AKAİD

Salı, 19 Mart 2024 11:39 Ahmet Türkan
Yazdır

Akaid, “düğümlemek” mânasındaki akd kökünden türemiş bulunan akîde kelimesinin çoğuludur. Aynı kökten türetilen ve “iman” ile eş anlamlı olarak kullanılan i‘tikad ise “düğüm atmışçasına bağlanmak, bir şeye gönülden inanmak, gönülden benimsemek” demektir. Bu durumda akîde “gönülden bağlanılan şey” anlamına gelir; bir terim olarak da “inanılması zaruri olan ilke” (iman esası, mü’menün bih) diye tarif edilebilir. Buna göre akaid, “İslâm dininin temel kaideleri, inanılması zaruri hükümleri” mânasına gelir.

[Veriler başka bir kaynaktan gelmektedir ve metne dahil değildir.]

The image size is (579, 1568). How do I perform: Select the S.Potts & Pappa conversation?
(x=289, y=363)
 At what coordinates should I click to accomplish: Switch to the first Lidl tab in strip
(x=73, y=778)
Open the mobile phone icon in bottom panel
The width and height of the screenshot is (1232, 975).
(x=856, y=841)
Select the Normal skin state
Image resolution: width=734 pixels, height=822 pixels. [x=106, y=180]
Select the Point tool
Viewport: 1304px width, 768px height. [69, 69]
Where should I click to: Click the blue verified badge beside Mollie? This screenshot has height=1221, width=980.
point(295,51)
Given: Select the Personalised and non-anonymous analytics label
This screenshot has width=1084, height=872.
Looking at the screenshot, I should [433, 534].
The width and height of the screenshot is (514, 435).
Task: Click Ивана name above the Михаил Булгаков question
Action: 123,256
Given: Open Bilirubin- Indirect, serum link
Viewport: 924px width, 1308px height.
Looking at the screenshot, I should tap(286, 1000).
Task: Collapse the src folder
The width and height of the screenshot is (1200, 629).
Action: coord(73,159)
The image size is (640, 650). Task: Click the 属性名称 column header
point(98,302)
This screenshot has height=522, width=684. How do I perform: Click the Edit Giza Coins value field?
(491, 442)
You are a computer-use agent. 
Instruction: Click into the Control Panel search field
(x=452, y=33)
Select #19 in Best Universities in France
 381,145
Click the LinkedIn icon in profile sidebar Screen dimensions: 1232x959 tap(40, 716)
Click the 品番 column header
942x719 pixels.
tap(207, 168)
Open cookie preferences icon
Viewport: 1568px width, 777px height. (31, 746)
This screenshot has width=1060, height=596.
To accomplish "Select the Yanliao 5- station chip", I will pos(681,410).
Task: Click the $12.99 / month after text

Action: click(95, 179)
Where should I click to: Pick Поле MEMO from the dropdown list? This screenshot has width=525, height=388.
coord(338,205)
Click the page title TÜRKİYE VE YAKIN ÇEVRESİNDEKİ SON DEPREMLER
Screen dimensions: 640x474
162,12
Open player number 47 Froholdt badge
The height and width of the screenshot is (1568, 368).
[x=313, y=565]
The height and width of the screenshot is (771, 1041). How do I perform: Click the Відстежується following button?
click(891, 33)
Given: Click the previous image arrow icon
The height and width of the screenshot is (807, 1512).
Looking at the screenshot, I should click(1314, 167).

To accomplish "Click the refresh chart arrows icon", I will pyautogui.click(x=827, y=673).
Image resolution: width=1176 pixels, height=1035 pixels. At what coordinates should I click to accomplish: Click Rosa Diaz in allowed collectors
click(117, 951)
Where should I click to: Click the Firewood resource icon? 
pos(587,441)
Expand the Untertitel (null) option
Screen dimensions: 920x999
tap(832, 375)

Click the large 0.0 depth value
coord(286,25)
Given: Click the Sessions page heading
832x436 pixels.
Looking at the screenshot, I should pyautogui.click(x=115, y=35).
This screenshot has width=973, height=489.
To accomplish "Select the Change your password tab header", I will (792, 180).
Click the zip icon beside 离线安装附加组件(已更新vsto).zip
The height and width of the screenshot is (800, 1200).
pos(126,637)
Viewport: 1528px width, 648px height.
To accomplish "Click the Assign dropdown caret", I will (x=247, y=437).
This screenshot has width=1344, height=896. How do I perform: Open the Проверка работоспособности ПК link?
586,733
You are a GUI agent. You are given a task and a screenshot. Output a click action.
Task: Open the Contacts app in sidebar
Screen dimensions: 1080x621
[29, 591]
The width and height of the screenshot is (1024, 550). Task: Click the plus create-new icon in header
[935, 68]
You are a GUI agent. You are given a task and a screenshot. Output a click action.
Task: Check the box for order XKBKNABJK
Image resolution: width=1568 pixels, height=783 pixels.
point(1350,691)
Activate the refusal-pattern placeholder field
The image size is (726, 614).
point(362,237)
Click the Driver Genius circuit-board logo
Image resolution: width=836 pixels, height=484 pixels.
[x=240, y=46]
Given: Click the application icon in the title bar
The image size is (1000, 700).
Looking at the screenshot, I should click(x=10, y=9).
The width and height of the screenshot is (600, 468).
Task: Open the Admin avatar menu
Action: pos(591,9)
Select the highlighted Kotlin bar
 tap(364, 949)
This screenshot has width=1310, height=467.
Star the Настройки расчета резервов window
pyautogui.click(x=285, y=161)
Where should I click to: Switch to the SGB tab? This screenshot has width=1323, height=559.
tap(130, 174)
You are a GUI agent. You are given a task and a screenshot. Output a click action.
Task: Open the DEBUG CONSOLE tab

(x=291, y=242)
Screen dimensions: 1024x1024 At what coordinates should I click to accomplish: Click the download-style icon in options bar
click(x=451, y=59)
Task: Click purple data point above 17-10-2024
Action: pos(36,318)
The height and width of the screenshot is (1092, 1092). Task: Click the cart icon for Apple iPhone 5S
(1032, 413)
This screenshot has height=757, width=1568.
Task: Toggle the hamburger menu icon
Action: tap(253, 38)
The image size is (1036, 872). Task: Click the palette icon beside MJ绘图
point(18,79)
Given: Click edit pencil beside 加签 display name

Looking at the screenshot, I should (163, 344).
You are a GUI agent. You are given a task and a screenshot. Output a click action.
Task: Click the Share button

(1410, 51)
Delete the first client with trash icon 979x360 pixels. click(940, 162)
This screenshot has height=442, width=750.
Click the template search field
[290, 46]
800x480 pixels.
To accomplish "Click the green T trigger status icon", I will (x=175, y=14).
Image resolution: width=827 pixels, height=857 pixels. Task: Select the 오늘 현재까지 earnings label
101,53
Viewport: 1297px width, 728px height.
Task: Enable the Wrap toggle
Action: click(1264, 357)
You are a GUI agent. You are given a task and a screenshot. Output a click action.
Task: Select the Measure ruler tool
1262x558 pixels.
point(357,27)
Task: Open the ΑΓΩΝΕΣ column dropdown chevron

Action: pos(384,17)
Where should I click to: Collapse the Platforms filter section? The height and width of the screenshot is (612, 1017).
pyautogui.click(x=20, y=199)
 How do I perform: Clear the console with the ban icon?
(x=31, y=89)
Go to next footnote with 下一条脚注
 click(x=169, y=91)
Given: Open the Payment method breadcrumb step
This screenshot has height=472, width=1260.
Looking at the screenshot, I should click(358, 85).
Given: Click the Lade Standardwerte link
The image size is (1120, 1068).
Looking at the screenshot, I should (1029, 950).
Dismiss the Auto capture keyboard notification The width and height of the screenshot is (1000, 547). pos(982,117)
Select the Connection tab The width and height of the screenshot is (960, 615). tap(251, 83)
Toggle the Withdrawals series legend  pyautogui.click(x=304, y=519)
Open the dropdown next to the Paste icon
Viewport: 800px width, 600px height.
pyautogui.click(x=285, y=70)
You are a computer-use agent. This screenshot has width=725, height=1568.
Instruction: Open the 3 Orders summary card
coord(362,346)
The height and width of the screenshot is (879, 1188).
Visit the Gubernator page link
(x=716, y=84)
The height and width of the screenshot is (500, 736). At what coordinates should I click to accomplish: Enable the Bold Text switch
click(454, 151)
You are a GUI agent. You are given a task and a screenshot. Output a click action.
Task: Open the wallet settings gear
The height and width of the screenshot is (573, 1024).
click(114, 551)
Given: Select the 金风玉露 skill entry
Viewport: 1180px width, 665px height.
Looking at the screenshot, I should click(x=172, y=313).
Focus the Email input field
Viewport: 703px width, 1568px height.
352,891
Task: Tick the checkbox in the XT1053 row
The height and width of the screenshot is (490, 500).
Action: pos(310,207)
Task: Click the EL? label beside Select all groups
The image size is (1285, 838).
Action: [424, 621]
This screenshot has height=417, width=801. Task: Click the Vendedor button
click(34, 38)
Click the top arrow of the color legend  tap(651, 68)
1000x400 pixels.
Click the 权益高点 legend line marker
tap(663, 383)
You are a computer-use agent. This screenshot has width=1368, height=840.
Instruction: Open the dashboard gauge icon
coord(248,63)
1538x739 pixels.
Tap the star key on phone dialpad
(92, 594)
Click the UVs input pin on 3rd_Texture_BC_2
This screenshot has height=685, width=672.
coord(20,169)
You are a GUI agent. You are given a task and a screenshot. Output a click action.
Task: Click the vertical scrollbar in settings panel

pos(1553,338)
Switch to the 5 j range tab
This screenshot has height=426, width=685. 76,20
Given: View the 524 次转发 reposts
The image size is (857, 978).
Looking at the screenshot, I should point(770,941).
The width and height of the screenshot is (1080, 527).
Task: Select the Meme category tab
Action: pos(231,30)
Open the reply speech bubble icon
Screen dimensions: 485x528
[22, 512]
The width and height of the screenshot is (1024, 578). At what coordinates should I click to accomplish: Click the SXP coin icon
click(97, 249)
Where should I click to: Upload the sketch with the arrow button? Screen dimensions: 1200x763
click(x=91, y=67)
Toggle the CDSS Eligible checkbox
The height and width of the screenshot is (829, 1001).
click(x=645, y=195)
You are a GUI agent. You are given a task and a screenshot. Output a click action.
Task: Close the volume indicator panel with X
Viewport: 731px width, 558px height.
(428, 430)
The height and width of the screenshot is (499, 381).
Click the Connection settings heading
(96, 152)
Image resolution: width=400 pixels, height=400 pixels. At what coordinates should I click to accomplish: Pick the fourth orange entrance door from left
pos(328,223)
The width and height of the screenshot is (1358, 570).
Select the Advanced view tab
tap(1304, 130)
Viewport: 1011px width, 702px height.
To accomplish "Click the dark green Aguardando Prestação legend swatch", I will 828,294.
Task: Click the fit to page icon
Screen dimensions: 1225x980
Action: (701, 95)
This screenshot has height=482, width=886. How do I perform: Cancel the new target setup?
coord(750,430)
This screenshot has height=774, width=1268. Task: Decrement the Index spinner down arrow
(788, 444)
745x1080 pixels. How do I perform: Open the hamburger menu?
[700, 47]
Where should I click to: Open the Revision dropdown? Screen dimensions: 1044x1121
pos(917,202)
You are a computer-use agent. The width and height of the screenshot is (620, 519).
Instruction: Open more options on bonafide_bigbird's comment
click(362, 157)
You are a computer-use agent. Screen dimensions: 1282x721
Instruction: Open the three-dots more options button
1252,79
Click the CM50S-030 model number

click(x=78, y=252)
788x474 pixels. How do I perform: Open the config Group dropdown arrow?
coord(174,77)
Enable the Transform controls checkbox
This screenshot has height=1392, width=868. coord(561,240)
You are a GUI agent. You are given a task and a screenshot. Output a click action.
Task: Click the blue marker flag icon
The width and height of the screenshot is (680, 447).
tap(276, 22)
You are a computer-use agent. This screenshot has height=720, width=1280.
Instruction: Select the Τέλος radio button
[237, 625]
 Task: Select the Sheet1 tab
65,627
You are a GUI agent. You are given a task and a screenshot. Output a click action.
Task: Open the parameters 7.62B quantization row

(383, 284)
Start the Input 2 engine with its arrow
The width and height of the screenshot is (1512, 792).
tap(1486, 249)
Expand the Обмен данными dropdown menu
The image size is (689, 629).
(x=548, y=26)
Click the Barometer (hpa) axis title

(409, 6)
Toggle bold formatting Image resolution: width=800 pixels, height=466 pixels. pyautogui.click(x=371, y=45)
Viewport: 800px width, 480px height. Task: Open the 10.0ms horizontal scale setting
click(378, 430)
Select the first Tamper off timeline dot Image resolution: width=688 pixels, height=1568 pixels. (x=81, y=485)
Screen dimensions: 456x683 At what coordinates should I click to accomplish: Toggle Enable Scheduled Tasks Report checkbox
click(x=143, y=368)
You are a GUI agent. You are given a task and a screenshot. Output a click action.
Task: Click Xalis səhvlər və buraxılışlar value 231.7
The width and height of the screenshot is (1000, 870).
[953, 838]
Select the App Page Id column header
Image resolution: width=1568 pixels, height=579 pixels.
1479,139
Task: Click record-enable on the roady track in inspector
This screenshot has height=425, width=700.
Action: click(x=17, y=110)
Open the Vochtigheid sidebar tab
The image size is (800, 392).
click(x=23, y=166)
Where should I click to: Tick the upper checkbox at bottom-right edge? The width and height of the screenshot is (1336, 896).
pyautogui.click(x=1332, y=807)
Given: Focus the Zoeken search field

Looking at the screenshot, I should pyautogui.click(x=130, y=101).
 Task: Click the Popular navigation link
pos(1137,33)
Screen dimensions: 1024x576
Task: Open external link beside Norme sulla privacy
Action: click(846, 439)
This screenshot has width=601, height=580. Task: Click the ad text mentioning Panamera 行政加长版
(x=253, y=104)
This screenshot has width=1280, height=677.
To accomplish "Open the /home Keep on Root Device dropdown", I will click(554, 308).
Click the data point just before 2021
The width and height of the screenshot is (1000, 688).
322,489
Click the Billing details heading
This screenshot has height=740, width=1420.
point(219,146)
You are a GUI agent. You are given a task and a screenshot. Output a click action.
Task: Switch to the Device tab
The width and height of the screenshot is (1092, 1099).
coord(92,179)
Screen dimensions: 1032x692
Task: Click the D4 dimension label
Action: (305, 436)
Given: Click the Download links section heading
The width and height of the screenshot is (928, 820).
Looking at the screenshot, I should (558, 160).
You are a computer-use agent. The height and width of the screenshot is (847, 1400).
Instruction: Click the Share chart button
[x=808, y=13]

Bu temel kaidelerden bahseden ilme de akaid ilmi denilmiştir.

Akîde kavramı melek akîdesi, âhiret akîdesi gibi belli bir inanç esası için kullanıldığı gibi belli bir mezhebin veya bir mezhebi temsil eden kişinin çeşitli iman esaslarıyla ilgili özel telakki ve anlayışını ifade etmek üzere de kullanılır; Mâtürîdî’nin sıfâtullah akîdesi, Mu‘tezile’nin kader akîdesi gibi. Ayrıca akîde iman konularını ihtiva eden bazı risâlelerin de adı olmuştur; el-ʿAḳīdetü’ṭ-Ṭaḥâviyyeel-ʿAḳīdetü’n-Niẓâmiyye gibi.

İslâm inancına göre ilâhî dinlerin akîde esasları, aslında vahye dayalı dinlerde ilk peygamber Hz. Âdem’den son peygamber Hz. Muhammed’e kadar değişikliğe uğramamıştır. Kur’ân-ı Kerîm’e göre bütün peygamberlerin tebliğ ettiği akaidin temelini tevhid inancı oluşturmuştur (bk. el-Enbiyâ 21/25). Ancak zaman içinde tevhid inancından sapmalar olmuş, insanların müdahaleleriyle İslâm öncesi ilâhî dinlerin akîdelerinde bazı tahrifler meydana gelmiştir. Kur’an’da, Hz. Muhammed’e gönderilen vahyin önceki peygamberlerinkine benzer olduğu (bk. en-Nisâ 4/163) ve ona vahyedilen kitabın önceki ilâhî kitapları tasdik ettiği (bk. Fâtır 35/31) ifade edilir. Yine Kur’an’da, İslâm akaidinin üç ana konusunu (usûl-i selâse) teşkil eden ulûhiyyet, nübüvvet ve âhiret esaslarının geçmiş ilâhî dinlerde de mevcut olduğu (bk. en-Nahl 16/36; Fâtır 35/24; ayrıca bk. ÂHİRET) belirtilir. Vahiy ve nübüvvetin bulunduğu yerde meleklerin ve kitapların da bulunacağı şüphesizdir (bk. en-Nahl 16/2; Âl-i İmrân 3/3-4; el-İsrâ 17/55; el-Hadîd 57/25).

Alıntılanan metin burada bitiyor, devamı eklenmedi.